Your phone rings and you look at the screen. It’s one of your brothers. The brother who only ever calls you from his wife’s phone because they talk to you as a couple. The brother who never calls you mid morning.
Your heart stops because you know, just know, something has happened to someone you love.
Last week my entire family lost someone to death for an hour or two: a period of time in which the worst was assimilated – a bad, very bad, prognosis – and a husband-father-grandfather was presumed to have died in an ambulance on the long journey to the closest cardiac unit of a not close enough hospital.
A miracle, and the skill of those who took care of him (of such a caliber he cannot stop thanking them), pulled my dad away from the excruciating pain, and clutches, of Death. He saw the sun set on a day he did not think he would outlive.
His heart will go on. And he is oh so grateful to have more time with his larger than life family. They poured into the critical care unit of the UK hospital in such numbers the staff got dizzy trying to keep track. It was the night staff who were strict and put a nursing foot down. It’s time to go home, is more-or-less what was said to everyone, bar the patient.
This crisis, this brush with death that is to be expected when one has elderly parents – yet the reality of it only faced head-on when they, and those they love and are loved by, know the feel and texture of Death’s dark cloak – has changed us.
It has certainly changed me.
I Know Now
I know now what it will feel like to lose my parents. I have lost others I loved, but my parents’ death will impact me differently.
I know now that when a family’s collective heart stops, then beats again, it opens your eyes and heart to how much you care. How much you’ll regret not sending the message you feel prompted to send but don’t, because you’re too busy scrambling to get all the chores done and back to the computer to finish your work. I’m glad that, of late, I’ve paid more attention to those promptings and followed through. Now, I’ll be even more aware.

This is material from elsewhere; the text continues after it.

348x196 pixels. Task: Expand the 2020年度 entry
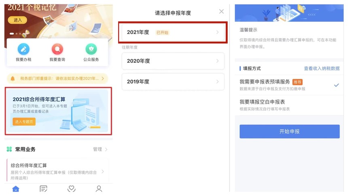[x=173, y=61]
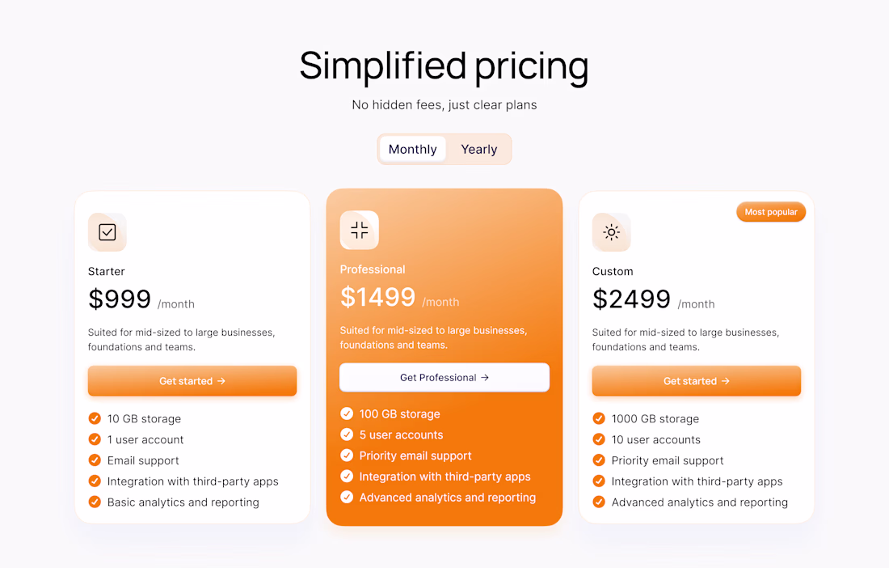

I know now that my many siblings are no longer spring chickens. They could bump into Death while doing something ordinary like boiling the kettle, climbing a ladder, or watering their tomato plants. It’s not the first time this thought has lodged in my heart with a little flutter of panic. I find myself doing a mind scan of lifestyle, weight, personality traits, realizing we need to take heed and take care.
I know now I need to beware. I have a tenuous relationship with my own life, a wishy-washy interest in my physical well-being. Often, I appreciate the beauty of where I live, but not the beauty of being alive in a human body, on earth. It’s not depression, or even sadness.
It’s best described as homesickness. I’m here, but it does not feel like home. I know now part of the lesson learnt is embracing and honoring the life in my body, full stop. The Universe will oblige if I keep sending distress signals that indicate I need to be airlifted to safety. It’s as simple as that.
My dad is old, but he wanted to live longer, experience still more of life on earth. He stayed, despite the odds stacked against him. He has such a fresh, open, vulnerable appreciation for life right now. It’s sobering, wondrous, and beautiful to witness (albeit from afar – I live on a different continent).
I have a wondrous, beautiful appreciation for him too, more so than before.
Death must have witnessed this truth over and over again – it is only in its shadow that we come to appreciate what it means to live in the light.
I did my foliogem thing this evening, drawn to Kahlil Gibran’s The Prophet. The page I landed on reads as follows:
‘Your pain is the breaking of the shell that encloses your understanding.
Even as the stone of the fruit must break, that its heart may stand in the sun, so must you know pain.
And could you keep your heart in wonder at the daily miracles of life, your pain would not seem less wondrous than your joy;
And you would accept the seasons of your heart, even as you have always accepted the seasons that pass over your fields.
And you would watch with serenity through the winters of your grief.
Much of your pain is self-chosen.
It is the bitter potion by which the physician within you heals your sick self.
Therefore trust the physician, and drink his remedy in silence and tranquility:
For his hand, though heavy and hard, is guided by the tender hand of the Unseen.
And the cup he brings, though it burn your lips, has been fashioned with the clay which the Potter has moistened with His own sacred tears.’